Usually in December (and intermittently throughout the year), I reflect on what’s occurred in my life and how I handled it all, and I try to reconcile that with what God would have had me do and what lessons I should be learning.
Well, the big thing I learned this year was about my focus. It’s easy to focus on the positive when positivity abounds. But it’s not so easy when bullshit and hurt and selfishness and overall negativity surround me. BUT it’s not impossible. When trouble comes around, the first thing on my to-do list is try to name 5 things I’m happy about. Sometimes I have to drill all the way down to the things we take for granted. You know, like having breath. Or functioning limbs. Or a roof over my head. Parents who love me. And this is an ongoing lesson–I’m still getting over many things that occurred over the course of 2009, but it’s all about perspective. Yes, I’m affected, but I have to let the positivity affect me and battle that negativity.
Another thing I’ve had quite a difficult time learning, and I didn’t know I had to relearn it until I had to deal with conflicts, was that I don’t do what I do for people. I do what I do because it’s in my spirit and my make-up. God made me a person who spends her days striving to use my talents to help other folks. This year, I was in a position on more than one occasion of serving a great number of people, some of whom were very inconsiderate, very rude, very contentious, and very negative. And I had to battle with myself consistently on staying in that position. If I could have quit, I would have. In a heartbeat. The problem with me, though, is that I’m not a quitter. Once I’ve committed to something, I follow through with it, even when I’m miserable. But why was I miserable? Because I let a small group, maybe 10% of the people I serve, who were loud and silly, matter. I let them drive me up the mickeyfickey wall, just because they were louder than the other people who either don’t bother me at all or who really are supportive. Perspective.

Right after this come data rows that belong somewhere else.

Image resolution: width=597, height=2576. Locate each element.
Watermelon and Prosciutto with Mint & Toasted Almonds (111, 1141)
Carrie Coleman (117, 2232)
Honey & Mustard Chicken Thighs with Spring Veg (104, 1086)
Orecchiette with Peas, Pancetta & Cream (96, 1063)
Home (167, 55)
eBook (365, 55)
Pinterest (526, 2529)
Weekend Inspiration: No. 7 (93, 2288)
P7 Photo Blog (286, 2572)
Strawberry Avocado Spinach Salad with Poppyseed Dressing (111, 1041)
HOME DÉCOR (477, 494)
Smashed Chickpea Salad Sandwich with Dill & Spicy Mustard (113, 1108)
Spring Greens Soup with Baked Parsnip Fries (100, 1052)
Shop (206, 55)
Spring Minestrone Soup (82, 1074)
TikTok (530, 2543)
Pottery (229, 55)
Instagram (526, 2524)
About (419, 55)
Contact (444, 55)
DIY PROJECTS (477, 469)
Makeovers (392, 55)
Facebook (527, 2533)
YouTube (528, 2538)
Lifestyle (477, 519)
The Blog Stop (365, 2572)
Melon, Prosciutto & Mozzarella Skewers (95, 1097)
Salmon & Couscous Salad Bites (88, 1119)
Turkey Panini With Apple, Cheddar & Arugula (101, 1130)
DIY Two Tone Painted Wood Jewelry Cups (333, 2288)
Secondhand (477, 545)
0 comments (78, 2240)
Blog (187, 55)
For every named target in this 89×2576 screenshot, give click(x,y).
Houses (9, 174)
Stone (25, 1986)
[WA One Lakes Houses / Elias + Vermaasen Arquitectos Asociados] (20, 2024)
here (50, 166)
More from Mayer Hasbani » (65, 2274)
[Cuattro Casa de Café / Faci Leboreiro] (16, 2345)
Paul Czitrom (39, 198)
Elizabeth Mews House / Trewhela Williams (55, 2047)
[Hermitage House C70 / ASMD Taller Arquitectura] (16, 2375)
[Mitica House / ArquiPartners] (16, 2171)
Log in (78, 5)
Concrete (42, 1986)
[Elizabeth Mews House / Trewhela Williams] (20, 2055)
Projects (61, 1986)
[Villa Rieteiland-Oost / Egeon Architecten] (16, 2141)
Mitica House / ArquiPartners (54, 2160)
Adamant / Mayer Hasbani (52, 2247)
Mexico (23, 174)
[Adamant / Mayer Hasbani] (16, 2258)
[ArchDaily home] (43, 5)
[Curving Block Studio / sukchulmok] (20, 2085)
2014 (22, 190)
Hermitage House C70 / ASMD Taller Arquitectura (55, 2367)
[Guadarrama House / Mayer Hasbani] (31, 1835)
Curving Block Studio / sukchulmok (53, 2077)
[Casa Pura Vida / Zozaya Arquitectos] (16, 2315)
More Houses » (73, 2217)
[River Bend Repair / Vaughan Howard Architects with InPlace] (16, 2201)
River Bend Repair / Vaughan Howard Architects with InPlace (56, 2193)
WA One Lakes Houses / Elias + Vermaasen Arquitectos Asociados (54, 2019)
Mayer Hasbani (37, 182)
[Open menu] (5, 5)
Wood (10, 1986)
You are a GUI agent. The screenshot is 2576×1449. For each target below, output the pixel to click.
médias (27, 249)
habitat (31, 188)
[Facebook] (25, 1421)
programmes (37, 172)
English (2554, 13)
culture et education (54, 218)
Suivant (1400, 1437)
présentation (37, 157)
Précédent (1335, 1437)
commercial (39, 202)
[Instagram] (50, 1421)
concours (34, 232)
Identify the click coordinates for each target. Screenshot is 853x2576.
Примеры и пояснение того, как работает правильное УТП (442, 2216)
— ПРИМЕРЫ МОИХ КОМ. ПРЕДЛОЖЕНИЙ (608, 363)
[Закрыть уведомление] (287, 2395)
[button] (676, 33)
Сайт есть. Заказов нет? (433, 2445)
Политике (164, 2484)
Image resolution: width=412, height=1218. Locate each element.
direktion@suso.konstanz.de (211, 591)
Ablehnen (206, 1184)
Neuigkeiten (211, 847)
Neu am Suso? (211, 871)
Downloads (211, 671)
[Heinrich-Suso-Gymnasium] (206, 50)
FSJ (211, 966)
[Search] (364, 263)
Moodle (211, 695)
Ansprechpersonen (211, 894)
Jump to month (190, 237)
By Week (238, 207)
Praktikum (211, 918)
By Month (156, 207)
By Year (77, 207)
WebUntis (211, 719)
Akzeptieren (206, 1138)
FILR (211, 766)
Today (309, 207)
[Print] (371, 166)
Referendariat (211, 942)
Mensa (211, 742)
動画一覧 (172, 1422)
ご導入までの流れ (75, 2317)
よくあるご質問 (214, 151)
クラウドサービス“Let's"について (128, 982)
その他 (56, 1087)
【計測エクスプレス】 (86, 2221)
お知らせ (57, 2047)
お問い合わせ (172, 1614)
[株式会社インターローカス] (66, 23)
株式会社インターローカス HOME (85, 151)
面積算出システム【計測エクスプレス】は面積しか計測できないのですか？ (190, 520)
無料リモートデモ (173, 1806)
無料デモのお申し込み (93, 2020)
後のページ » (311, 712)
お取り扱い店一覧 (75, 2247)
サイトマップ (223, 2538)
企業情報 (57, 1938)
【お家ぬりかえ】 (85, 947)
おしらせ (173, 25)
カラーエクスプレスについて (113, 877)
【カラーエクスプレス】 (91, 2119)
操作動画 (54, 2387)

So since my Road to 29 commenced, I’ve tried to be intentional about my positivity and what I spend my time thinking about. It’s still hard, of course, but not as hard as it was when I didn’t realize that I was getting duped by the devil’s antics. So I’m ignoring the negativity–not giving them the benefit of acknowledgement. And lemme tell you–when you channel positivity and don’t allow yourself to feed into the world’s negativity, you touch people. You never know what people are going through or what they’re searching for. I got an email this morning. Someone who’s been having a rough time of it lately reached out to me just because I was positive in an email and the positivity reached out and grabbed her. She didn’t see me. She saw the God I’ve been latching on to, trying to keep myself out of the dumps I find myself in when I rely on myself and my own emotions.
So my projections–in 2010, the year that signifies perfection and divine completion, I will focus on the miracle. I will strive to let the positivity outweigh the negativity, even when I’m being mistreated or when life throws me blows. I will expect the unexpected because God is awesome and He knows what He has for me. I will try my best to remember that someone I may not even realize is watching me may need to see the God in me, so I need to let him shine through.
Now, it’s time for another installment of Road to 29–pampering myself. 🙂 But I’ll leave you with my theme song for Road to 29/2010.
But the impossible is God’s chance to work a miracle, a miracle… So just know it ain’t over until God says it’s over. It ain’t over until God says it’s done. Keep fighting until your victory is won.